Another reason we’re noticing more meanness is because of social media. Though fairly neutral in itself, social media can provide an easy platform for people to position their opinions without any veil of sensitivity. Scroll through the comments section on your newsfeed, and you’ll probably find some kind of mean-spirited debate going on. Robert Sutton told New York Magazine that, “people are much more likely to be mean if they don’t have to make eye contact,” and social media is the perfect venue for that.

In my work as a psychotherapist, I see how easy it is for harmful behavior to proliferate behind a screen. I’ve worked with several patients who have been victims of it. Maybe their coworkers and classmates post passive aggressive comments about them or send them direct messages in which they make fun of them. I’ve even heard of cases where someone will create a fake account to spam my client’s social media accounts with unkind statements. My clients feel helpless when they read the rumors being spread about them and the unkind comments that are making the rounds on their social media platforms. They feel powerless to stop it.

Why is it so easy to be mean online? Social media often creates distance between the person posting the hateful comments and the receiver of these comments. In the space between them, it’s easy to forget that there’s another human being with feelings reading your unkind words. When the person isn’t standing in front of you, it’s easy to unleash your anger without seeing the immediate effect of your words.

We live in a time in which it’s easier than ever to have and share an opinion. Whether it’s something as mundane as hating the color your neighbors chose to paint their house or as controversial as an opinion on healthcare, Sutton is right in that we’ve lost sight of healthy disagreement. Disparity of thought has become “you vs. me” to the point that compromise can feel hopeless—so why not unleash your vitriol? Well, fortunately we don't all want to live in that kind of world.

How do we stop the world from becoming meaner and angrier? 

While we can’t control other people’s behavior and words, we do have control over our response to them. Not indulging the other person when they try to start an argument, holding them accountable when they say something mean, and taking a nuanced perspective when working with other people (i.e. they’re not all bad or all good) can help you stop the cycle of nastiness. And, if reading the comments section really riles you up, take a break from the comments the next time you’re scrolling through your newsfeed. 
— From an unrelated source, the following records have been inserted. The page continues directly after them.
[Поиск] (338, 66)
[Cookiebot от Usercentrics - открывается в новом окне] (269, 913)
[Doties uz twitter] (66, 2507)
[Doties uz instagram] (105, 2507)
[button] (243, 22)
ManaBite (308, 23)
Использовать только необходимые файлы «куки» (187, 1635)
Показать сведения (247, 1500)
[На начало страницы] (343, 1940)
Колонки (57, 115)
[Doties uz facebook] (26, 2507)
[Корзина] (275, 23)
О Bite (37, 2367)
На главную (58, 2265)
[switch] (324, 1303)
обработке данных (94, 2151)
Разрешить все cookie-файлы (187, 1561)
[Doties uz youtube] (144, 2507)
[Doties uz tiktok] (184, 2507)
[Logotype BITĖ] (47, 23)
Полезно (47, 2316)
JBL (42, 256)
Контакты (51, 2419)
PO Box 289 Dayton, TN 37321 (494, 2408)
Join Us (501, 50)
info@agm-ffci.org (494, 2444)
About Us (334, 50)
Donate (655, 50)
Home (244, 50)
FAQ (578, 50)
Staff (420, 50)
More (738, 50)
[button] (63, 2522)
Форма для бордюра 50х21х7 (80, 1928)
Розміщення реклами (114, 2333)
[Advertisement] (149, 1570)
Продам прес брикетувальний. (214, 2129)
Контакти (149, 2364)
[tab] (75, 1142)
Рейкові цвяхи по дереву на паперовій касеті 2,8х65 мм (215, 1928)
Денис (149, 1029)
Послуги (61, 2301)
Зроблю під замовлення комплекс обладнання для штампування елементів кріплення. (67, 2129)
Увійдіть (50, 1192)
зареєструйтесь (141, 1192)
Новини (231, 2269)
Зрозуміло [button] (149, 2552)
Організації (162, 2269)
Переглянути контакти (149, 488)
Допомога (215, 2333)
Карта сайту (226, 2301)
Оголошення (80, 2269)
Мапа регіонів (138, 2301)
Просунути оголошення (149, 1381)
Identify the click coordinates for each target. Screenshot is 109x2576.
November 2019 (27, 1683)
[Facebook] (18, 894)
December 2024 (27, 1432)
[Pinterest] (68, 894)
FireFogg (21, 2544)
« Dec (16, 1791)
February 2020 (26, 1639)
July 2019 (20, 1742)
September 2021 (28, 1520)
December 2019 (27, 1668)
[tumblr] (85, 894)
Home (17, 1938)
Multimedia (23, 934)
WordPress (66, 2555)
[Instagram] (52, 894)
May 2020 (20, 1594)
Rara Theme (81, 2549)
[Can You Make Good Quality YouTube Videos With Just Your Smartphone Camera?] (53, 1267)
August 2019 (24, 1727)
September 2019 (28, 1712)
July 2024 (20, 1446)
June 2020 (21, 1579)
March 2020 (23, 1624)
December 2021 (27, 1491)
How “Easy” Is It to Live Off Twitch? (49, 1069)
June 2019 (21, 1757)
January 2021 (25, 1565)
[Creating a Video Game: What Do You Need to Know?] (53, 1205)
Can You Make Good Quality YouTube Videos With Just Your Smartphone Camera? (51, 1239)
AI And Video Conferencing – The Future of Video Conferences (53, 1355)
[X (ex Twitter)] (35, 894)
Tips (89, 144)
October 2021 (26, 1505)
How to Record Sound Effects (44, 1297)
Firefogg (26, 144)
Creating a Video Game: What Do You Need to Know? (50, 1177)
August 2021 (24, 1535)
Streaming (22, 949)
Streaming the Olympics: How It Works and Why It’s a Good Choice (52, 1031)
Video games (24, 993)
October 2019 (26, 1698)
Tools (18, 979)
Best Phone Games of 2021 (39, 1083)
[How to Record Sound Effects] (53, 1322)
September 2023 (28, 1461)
Even platforms are trying to help. Just this week, Instagram, itself, addressed the meanness that proliferates on its platform by introducing new "kindness stickers." The update includes little heart graphics created by various artists that can be added to Instagram stories in order to show an intention of goodwill. It also unveiled heightened controls for users to regulate commenting on their pages to cut down on negativity.

As Sutton pointed out to New York Magazine, “The more assholes you’re around, the more asshole-y you get.” As a therapist I can say that it really does require a concerted effort to, as we often say, “rise above.” Recognizing when you’re exposed to a jerk and choosing to not perpetuate the cycle (even if it’s hard to do!) is a small yet effective way to fill the world with more of what’s good and the positive. Sutton says, despite popular belief to the contrary, “people who treat each other with some civility generally do better.” So be a ray of light in the world, not the person always gunning for the last word.